The first third of the speech (particularly for incumbents) is a recitation of the accomplishments of the past year, no matter how humble they may be. Then comes a laundry list of bills to be introduced for the coming session, and a closing exaltation of the state and its people, with God blesses for all.

(Sometimes, governors will liven things up by planting celebrities in the audience, and Gaston Caperton once used a handgun as a prop, to unintentionally humorous results.)

Which made Gov. Earl Ray Tomblin's State of the State address notable in that nearly half the speech was devoted to a single issue, public education reform.

Tomblin laid out a strong case for change, citing reports and figures showing the state at or near the bottom in all variety of measures of student achievement.

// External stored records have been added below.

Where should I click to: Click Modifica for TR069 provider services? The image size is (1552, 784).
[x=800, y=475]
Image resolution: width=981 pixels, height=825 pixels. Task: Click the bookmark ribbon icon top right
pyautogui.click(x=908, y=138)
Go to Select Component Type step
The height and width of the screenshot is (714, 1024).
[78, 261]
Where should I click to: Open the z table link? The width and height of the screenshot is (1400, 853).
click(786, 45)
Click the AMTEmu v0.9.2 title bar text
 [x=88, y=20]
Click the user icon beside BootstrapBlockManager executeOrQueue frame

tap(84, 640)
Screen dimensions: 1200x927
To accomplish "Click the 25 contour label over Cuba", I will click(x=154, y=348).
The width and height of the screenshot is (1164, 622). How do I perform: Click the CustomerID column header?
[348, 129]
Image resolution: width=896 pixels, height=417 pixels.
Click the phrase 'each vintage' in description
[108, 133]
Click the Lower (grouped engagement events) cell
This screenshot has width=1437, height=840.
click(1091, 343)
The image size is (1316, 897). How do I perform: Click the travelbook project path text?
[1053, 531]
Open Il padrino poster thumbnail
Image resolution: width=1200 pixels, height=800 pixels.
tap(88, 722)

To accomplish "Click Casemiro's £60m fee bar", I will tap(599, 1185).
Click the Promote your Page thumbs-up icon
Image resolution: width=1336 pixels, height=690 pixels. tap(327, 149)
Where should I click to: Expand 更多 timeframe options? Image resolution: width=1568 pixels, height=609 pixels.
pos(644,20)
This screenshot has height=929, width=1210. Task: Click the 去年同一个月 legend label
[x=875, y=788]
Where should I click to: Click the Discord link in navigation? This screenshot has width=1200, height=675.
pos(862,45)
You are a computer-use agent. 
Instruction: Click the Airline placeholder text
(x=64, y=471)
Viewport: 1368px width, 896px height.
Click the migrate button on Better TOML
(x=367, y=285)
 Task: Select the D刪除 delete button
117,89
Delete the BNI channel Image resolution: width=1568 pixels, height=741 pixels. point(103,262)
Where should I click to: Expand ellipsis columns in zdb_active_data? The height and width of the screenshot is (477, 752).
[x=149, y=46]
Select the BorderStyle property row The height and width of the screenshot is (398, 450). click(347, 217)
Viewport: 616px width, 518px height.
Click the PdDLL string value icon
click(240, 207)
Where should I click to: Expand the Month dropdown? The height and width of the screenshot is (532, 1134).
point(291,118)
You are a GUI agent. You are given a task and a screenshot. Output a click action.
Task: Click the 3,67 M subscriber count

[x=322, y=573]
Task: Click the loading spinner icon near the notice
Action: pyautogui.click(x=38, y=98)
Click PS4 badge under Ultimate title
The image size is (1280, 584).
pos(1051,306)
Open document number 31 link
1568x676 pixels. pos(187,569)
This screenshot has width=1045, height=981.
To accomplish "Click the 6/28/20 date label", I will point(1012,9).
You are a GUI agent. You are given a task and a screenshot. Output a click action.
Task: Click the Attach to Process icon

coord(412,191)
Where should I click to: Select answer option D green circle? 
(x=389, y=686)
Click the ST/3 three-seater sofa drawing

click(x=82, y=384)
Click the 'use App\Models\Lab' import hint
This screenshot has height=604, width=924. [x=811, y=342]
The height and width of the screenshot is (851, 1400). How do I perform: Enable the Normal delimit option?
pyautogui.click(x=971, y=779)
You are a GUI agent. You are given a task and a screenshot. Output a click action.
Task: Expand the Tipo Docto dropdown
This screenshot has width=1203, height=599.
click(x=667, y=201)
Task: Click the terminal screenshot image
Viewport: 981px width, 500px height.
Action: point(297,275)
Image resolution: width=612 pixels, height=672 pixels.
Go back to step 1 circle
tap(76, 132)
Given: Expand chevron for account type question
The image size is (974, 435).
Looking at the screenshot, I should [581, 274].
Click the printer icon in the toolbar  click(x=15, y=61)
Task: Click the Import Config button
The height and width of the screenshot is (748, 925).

(He didn't cite figures that came out during interims and in the first days of the session, including that 7 of 10 high school graduates enrolling in community colleges have to take remedial classes to bone up on what they were supposed to have learned in high school. Community and technical colleges Chancellor Jim Skidmore called remedial courses the "quicksand of higher education," since most students who have to enroll in those classes never go on to graduate.

And the numbers aren't much better for four-year colleges: With the exception of Shepherd and West Virginia universities, anywhere from one-fourth to one-third of all incoming freshmen at state colleges require remedial courses.)

Being the pragmatic politician he is, Tomblin's reform agenda apparently avoids some of the minefields that doomed Joe Manchin's education reform efforts, such as proposing pilot projects for charter schools, annual teacher evaluations, or pay differentials for math or science teachers.

Whether Tomblin's education agenda is too timid remains to be seen.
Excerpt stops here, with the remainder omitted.